▶ How to complete this task
Each line of the records has to be copied exactly, though the pictures must be left out.

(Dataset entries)
-- -- --
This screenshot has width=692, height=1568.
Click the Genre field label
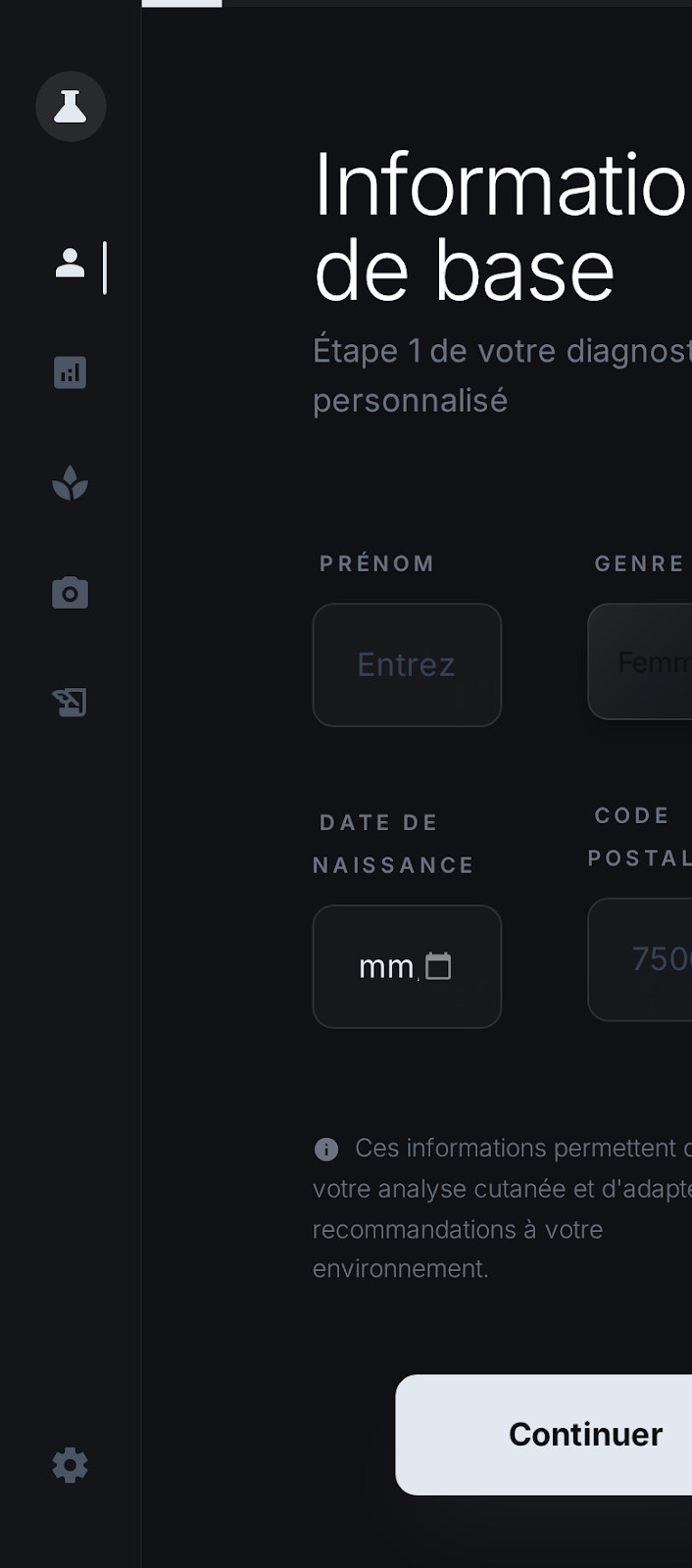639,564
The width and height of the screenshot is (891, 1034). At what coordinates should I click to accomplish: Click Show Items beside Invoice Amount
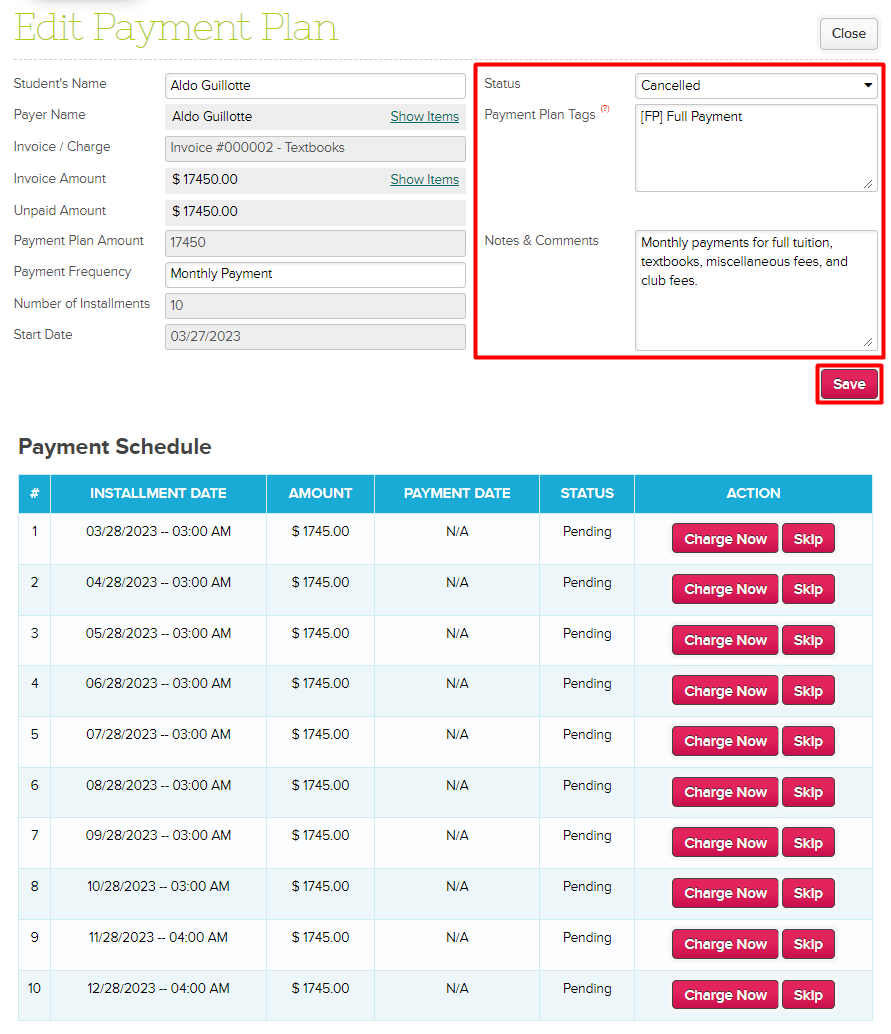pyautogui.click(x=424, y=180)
-- -- --
▶ Task result
This screenshot has width=692, height=1568.
Click the Genre field label
639,564
The width and height of the screenshot is (891, 1034). At what coordinates should I click to accomplish: Click Show Items beside Invoice Amount
pyautogui.click(x=424, y=180)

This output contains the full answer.